Charley has followed Withers’ work for years.

Charley was also instrumental in connecting Withers to the Mudd Center, and she and her students were excited to meet with Withers during his time on campus to discuss their work on the project and allow the students to ask him questions before his talk in Stackhouse Theater. Charley says it was a profound moment for her as an educator.

“Among other things, absorbing the language and posture of deep reverence he holds for those who have been most pushed to the margins has had a profound impact on me,” Charley says, “and has certainly marked my approach to teaching and mentorship.”

Charley says the opportunity to interact with Withers was significant for her students.

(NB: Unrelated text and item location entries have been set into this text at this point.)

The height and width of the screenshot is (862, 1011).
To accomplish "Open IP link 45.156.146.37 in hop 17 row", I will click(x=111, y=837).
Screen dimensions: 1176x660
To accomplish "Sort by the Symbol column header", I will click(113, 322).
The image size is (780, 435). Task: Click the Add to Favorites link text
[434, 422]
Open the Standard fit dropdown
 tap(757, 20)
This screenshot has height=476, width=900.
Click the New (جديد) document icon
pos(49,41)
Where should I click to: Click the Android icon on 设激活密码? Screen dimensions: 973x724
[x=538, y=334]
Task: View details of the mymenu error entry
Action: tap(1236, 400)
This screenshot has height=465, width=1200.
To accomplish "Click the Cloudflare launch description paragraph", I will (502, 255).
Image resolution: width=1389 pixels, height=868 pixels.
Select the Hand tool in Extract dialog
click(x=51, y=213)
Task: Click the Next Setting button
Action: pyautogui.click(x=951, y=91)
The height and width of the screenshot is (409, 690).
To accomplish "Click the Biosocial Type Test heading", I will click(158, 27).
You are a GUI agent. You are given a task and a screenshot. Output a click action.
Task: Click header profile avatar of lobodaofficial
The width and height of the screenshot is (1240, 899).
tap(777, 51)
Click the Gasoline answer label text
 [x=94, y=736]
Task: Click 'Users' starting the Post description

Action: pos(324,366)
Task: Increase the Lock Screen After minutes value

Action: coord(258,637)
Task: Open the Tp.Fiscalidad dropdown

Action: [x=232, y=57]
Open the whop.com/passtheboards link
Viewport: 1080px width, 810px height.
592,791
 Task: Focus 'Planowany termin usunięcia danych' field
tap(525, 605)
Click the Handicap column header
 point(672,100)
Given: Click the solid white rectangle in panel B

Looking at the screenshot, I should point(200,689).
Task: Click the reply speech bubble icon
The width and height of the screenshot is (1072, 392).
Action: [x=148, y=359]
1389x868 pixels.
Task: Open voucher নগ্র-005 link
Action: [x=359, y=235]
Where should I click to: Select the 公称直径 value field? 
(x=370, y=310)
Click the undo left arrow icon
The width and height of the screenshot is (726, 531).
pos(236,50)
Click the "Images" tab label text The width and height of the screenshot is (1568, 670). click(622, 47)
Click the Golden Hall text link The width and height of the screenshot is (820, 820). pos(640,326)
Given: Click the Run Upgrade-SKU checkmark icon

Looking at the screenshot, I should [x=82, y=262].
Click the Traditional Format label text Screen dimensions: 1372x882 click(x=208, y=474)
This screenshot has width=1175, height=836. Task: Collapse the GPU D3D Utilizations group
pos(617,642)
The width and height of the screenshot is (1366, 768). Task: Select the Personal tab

“I think students are really hungry for the opportunity to do meaningful work that impacts patients and clients, even if they can’t be in a clinical space,” Charley says.

During his Mudd Center talk, Withers emphasized that trust is built with the people SMI serves through consistent, respectful interactions that prioritize human connection over clinical transactions. He added that the street medicine movement has been strengthened over the years as more networks of providers have connected through conferences and other avenues of communication. The GIS mapping project, he says, offers the organization a whole new way of connecting communities around the world who are engaged in this work.

“Street medicine is still very grassroots,” Wither says, “and much of this work is still organized by and supported by students.” Charley’s students, Withers says, are creating a living, dynamic resource that can help researchers, practitioners and policymakers better understand the scope, diversity and potential of street medicine as a human rights movement.